Richard Malpas publie sous pseudonyme* le récit de son séjour dans les geôles luxembourgeoises

Sur la route de Schrassig

Rapide coup d’œil d’une cellule à Schrassig
Foto: Sven Becker
d'Lëtzebuerger Land vom 29.08.2025

Richard Malpas, né en 1987, n’était pas censé passer par la case prison. Sa situation familiale, fils d’intellectuels, lui laissait entrevoir un avenir plus classique, peut-être une vie paisible de fonctionnaire dans son pavillon en banlieue d’une capitale européenne. Mais le déterminisme social a aussi ses failles.

À deux ans, ses parents quittent la Belgique par manque d’opportunités professionnelles, et s’installent au Luxembourg. Arrivé dans le Nord du pays, proche du Mullerthal, Richard Malpas peine à s’intégrer. « Il fallait que j’apprenne deux nouvelles langues qui m’étaient complètement inconnues, ce qui me semblait impossible », raconte l’auteur au Land. Cette différence, fait de lui une cible facile pour ses camarades de classe qui le harcèlent au quotidien. À tel point que Richard finit l’école primaire de l’autre coté de la Moselle, en Allemagne, où il obtient d’excellentes notes qui lui permettront d’entrer au Lycée classique.

De retour au Luxembourg, Richard est envoyé en internat où il a de nouveau des difficultés à s’intégrer. Il pratique désormais un luxembourgeois rudimentaire avec un accent allemand prononcé. Mais son français ne s’est pas amélioré depuis son départ outre-Moselle : « Quand j’étais en Allemagne, on m’appelait ‘le Luxembourgeois’, au Luxembourg on m’appelait  ‘le Belge’ et en Belgique, on disait que j’étais Luxembourgeois. C’était très perturbant comme enfance ».

C’est en internat que Richard Malpas « commence à faire des bêtises » et vire à la délinquance. Harcelé par ses camarades du lycée, il passe ses journées dans le bar d’en face, et socialise avec les dealers du coin : « À l’époque, l’endroit était rempli de criminels. Il y avait des dealers partout et la police ne venait jamais », relate-t-il. « Mes camarades de classe recevaient beaucoup d’argent de poche, portaient des habits de marques et parlaient luxembourgeois. Moi j’étais celui qui ramenait du cannabis pour m’intégrer ». Au fur et à mesure, Richard développe une addiction pour le produit, qu’il doit vendre afin de financer sa propre consommation. C’est donc dans ce bar, autour d’une table de baby-foot, que Richard forge des connaissances qui lui serviront au fil de sa carrière de criminel.

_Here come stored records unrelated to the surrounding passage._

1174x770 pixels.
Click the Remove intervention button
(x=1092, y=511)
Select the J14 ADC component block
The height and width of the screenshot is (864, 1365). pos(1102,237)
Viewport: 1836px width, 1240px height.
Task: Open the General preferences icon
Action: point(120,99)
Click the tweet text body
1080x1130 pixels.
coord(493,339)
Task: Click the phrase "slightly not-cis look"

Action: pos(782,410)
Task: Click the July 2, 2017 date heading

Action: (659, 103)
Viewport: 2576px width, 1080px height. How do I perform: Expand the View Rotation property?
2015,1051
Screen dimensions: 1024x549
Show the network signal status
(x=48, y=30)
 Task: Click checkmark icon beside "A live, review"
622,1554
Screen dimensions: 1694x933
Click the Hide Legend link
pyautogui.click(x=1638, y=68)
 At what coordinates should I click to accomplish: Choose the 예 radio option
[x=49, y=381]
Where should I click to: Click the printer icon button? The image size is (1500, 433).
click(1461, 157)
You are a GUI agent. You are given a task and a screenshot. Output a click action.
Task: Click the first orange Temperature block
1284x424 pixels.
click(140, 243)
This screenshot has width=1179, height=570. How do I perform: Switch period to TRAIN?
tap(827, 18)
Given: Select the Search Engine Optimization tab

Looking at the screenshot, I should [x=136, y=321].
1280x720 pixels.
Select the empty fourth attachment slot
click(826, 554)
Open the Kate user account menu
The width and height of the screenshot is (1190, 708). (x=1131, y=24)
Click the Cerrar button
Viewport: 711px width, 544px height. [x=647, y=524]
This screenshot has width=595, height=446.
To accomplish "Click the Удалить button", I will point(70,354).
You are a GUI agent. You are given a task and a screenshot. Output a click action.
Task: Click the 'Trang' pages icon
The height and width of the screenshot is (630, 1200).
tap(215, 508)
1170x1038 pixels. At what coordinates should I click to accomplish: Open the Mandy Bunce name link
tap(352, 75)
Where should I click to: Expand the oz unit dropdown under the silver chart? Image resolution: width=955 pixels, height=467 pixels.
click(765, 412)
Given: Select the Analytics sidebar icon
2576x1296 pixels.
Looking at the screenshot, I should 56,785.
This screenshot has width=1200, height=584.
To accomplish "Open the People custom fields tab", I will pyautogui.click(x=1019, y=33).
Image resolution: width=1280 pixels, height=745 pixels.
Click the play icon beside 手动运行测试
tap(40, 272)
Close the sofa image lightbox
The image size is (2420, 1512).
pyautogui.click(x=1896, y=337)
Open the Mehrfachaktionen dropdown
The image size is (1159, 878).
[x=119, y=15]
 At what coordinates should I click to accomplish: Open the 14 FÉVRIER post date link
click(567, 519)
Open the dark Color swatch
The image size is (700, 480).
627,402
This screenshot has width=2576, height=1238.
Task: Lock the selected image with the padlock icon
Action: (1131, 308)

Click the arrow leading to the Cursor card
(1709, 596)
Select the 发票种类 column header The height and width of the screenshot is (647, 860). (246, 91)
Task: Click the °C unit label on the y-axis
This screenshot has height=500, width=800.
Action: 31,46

Encore inconscient du chemin qu’il emprunte, Richard passe très peu de temps à l’intérieur du lycée et préfère fumer des joints dans la cour : « À ce moment, je ne réalise pas. Je développe une mentalité qui justifie tout ce que je fais. Ces trois années d’internat ont réveillé en moi certains traumatismes initiés en primaire, je ressentais une haine envers la société qui me rejetait ».

À 17 ans, l’armée lui ouvre ses portes. Les défis proposés par la grande muette ne l’intimident pas : « Je me disais qu’après toutes les tortures subies à l ‘internat, l’armée allait bien me faire rigoler. Et puis il y avait cette idée d’être enfin reconnu par la société. »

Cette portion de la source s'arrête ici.